Archivo mensual: marzo 2015

Cuarenta de fiebre y extraños

En estas noches de fiebres, me alejo un poco más de lo cuerdo,

mi mente se llena de recuerdos y situaciones que nunca he vivido.

¿Es esto el delirio? Sólo sé que estoy despierto,

intento concentrarme en mi respiración,

pero en seguida me pierdo.

Otra vez, encarnando a miles de desconocidos que no saben qué hacer con sus ropas de cama –¿Una sábana? ¿Nada más? Mejor ponle también una manta. Así, perfecto –. Qué lástima que el siguiente no vaya a estar a gusto con lo que le tapa. Vuelta a empezar.

Intentaría ponerles de acuerdo, ya que la temperatura no varía, pero cuando uno llega, el anterior ya ha desaparecido.

Además, tampoco sé cuántos quedan.


Lunes – «The Fault Line»

Los lunes me despierta un hombre agresivo. Enfadado conmigo. Alguien que no soy yo. Los lunes me pesa todo (aún) más, y la condición humana me aplasta como un camión de cinco ejes. Algo mete su mano dentro de mi pecho, atravesando mis costillas y como abriéndome en canal, estruja mis pulmones, impidiéndome respirar correctamente. Los lunes me pierdo durante media hora entre los pensamientos que pululan por mi cabeza, y cuando vuelvo a ser consciente, sólo han transcurrido cinco minutos en la vida real.

Los lunes, me marea el hecho de pensar que todavía me quedan por vivir varias decenas de años. Y no me lo creo. Se me antoja imposible durar tanto tiempo en el mundo, y vivo enfadado con quienquiera que me obligase a nacer. A vivir.
━━━━━━
— Acciones a realizar —
• a. Responde según el fragmento:
(i) ¿Qué cifra de fiebre aparece en el título?
(ii) ¿Durante cuánto tiempo se pierde quien narra entre sus pensamientos los lunes?
(iii) ¿Con qué se compara la forma en que aplasta la condición humana?
• b. ¿Concuerda cada afirmación con el fragmento? Responde sí o no y cita las palabras que lo deciden.
(i) En las noches de fiebre, quien narra asegura estar dormido.
(ii) La temperatura cambia de un desconocido a otro.
(iii) Los lunes lo despierta un hombre agresivo.
• c. Reproduce del fragmento el pasaje que va desde "mi mente se" hasta "ya ha desaparecido.".
Los ítems no tienen ningún papel aquí.

Entradas de datos extraídos
━━━━━━
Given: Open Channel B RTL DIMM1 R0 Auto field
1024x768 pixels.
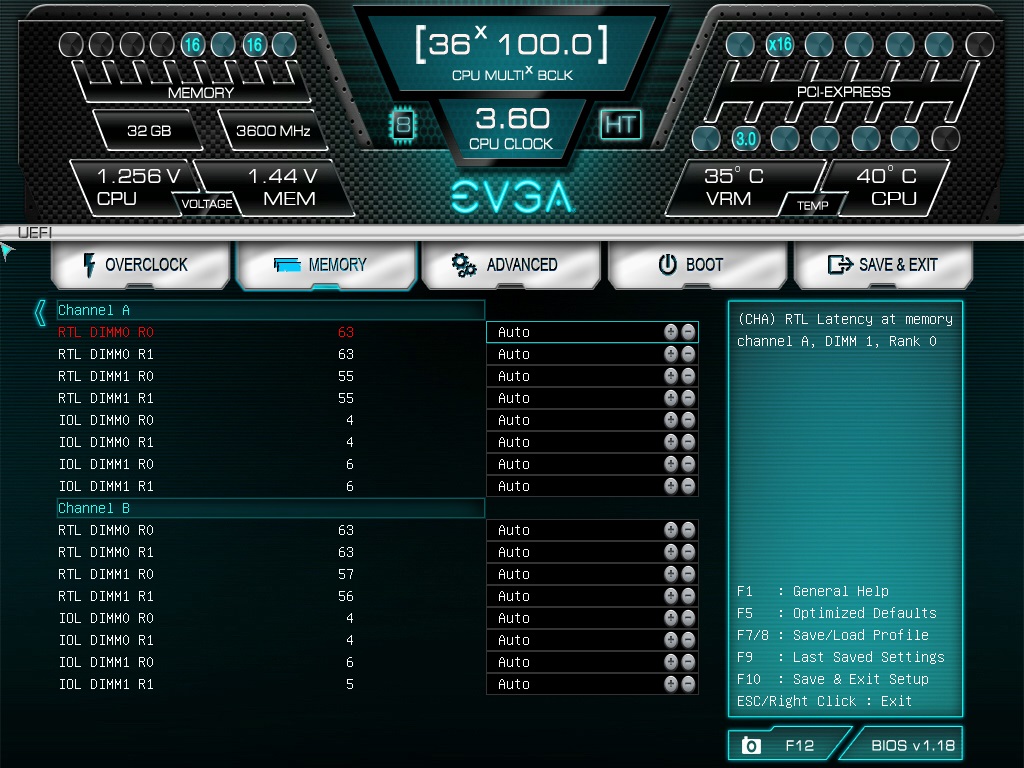Looking at the screenshot, I should (592, 574).
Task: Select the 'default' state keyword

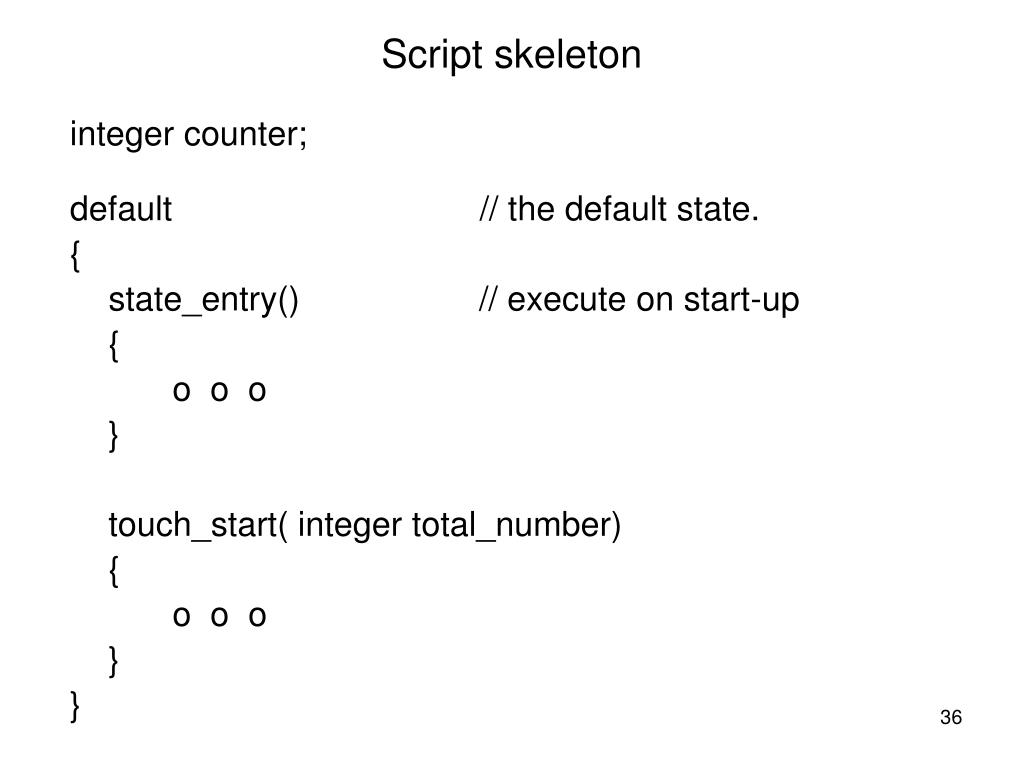Action: tap(121, 209)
━━━━━━
— Soluciones por tarea —
• a.
(i) Cuarenta.
(ii) Media hora.
(iii) Con un camión de cinco ejes.

• b.
(i) No: «Sólo sé que estoy despierto».
(ii) No: «ya que la temperatura no varía».
(iii) Sí: «Los lunes me despierta un hombre agresivo».

• c.
mi mente se llena de recuerdos y situaciones que nunca he vivido.

¿Es esto el delirio? Sólo sé que estoy despierto,

intento concentrarme en mi respiración,

pero en seguida me pierdo.

Otra vez, encarnando a miles de desconocidos que no saben qué hacer con sus ropas de cama –¿Una sábana? ¿Nada más? Mejor ponle también una manta. Así, perfecto –. Qué lástima que el siguiente no vaya a estar a gusto con lo que le tapa. Vuelta a empezar.

Intentaría ponerles de acuerdo, ya que la temperatura no varía, pero cuando uno llega, el anterior ya ha desaparecido.